Inigo: I am waiting for you, Vizzini. You told me to go back to the beginning. So I have. This is where I am, and this is where I’ll stay. I will not be moved. (my emphasis)

Brute: But the Prince gave orders –

Inigo: — So did Vizzini — when a job went wrong, you went back to the beginning. And this is where we got the job. So it’s the beginning, and I’m staying till Vizzini comes.

Please tell me you know where this is from. If not, we will have to plan to watch The Princess Bride together sometime.

Replace Vizzini with the Holy Spirit and you’ll see where I’m going with this post.

Corinthians 15:58

Therefore, my beloved, be steadfast, immovable, always excelling in the work of the Lord, because you know that in the Lord your labor is not in vain.

So we should be steadfast, immovable. Where do we get that strength from? That bedrock. Yes, from God of course, but let’s get a little out of the box here. Back to the beginning.

Genesis. That’s the easiest beginning, isn’t it? In fact, the very definition of genesis is “the origin or mode of formation of something.” But do you remember Genesis the first time you heard it? When you didn’t know how it would end? What would unfold, be explored, exposed, revived or resurrected? I’m sure there are many who can say they read the first page of of the bible and knew full well, the end.

In life, we don’t have that opportunity of knowing where or how our lives, stories or relationships will end or even begin for that matter. That’s where the Holy Spirit comes in with His nudging and prompting. How a book is set before you, words are spoken, songs are played, or situations – sometimes painful -are thrust upon you. Sometimes it’s not even you’re story He’s writing. Sometimes you’re part of a beautiful patchwork for someone else. To bring them closer.
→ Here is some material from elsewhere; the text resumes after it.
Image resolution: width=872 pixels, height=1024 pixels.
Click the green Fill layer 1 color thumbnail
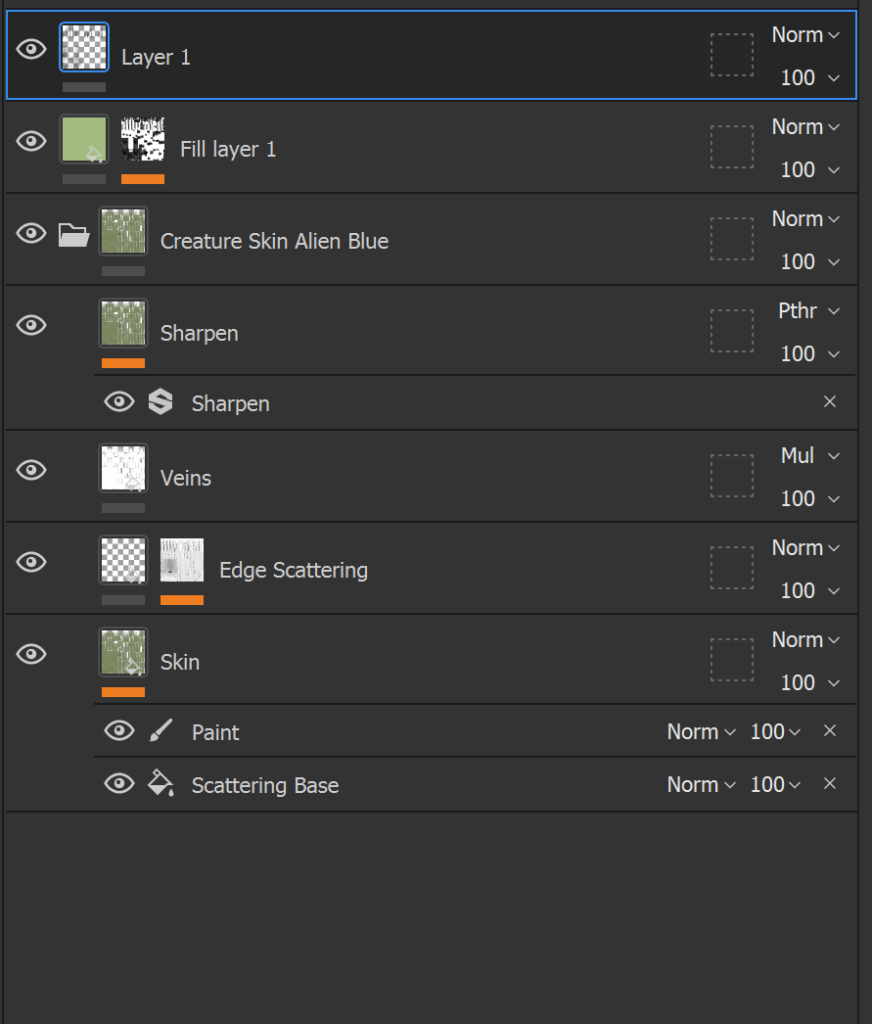(84, 140)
How can you find the truth of it all? Go back to the beginning.  There’s no shame in starting over. There is certainly no pride in it either. Reflectively retreat into that silence, the well of grace that is God and draw out His replies. Bring our Mother, Mary with you. Turn your ear to hear His heart and what he is trying to say to you. Look to Mary and she will point you in the way you should go.
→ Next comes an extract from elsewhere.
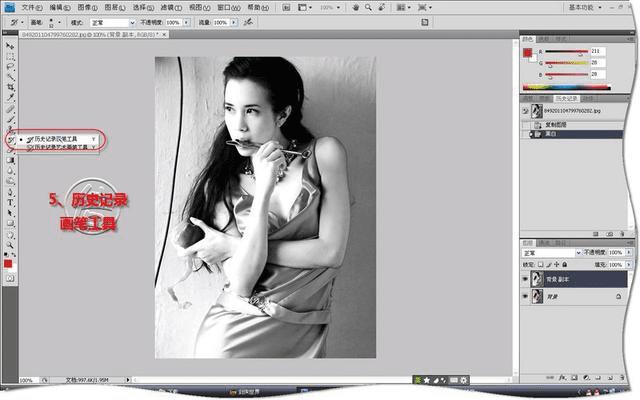The height and width of the screenshot is (400, 640).
Task: Select the Crop tool
Action: tap(10, 86)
All of these thoughts arise from my reading Totus Tuus: A Consecration to Jesus Through Mary with Blessed John Paul II. The format of the book suggests daily journal writing, which I can’t say no to certainly. You’re asked to reflect on one word or phrase that speaks to you. This day, given the context of my mind at the time – this jumped out at me and grabbed my face (can you picture it? Like a child, forcing me to look):

Dominum et Vivificantem, 1986

And faith, in its deepest essence, is the openness of the human heart to the gift: to God’s self-communication in the Holy Spirit (51). JPII

Let’s have that deepest essence of faith. Let’s open our human (and therefore imperfect) hearts to the gift of the Trinity. If necessary, wait for It to come.

You won’t be alone. Inigo and I will wait with you.

Anyone making their consecration to Jesus through Mary? Please share your reflections, questions, images, anything. This post will be listed here as well for organizational purposes.

*     *     *

I was just asked to pray for a dear friend’s cousin who passed Friday. Her name was Rosalie (42 years old). She leaves a family (son and daughter in their early teens and husband) behind along with countless friends and extended family.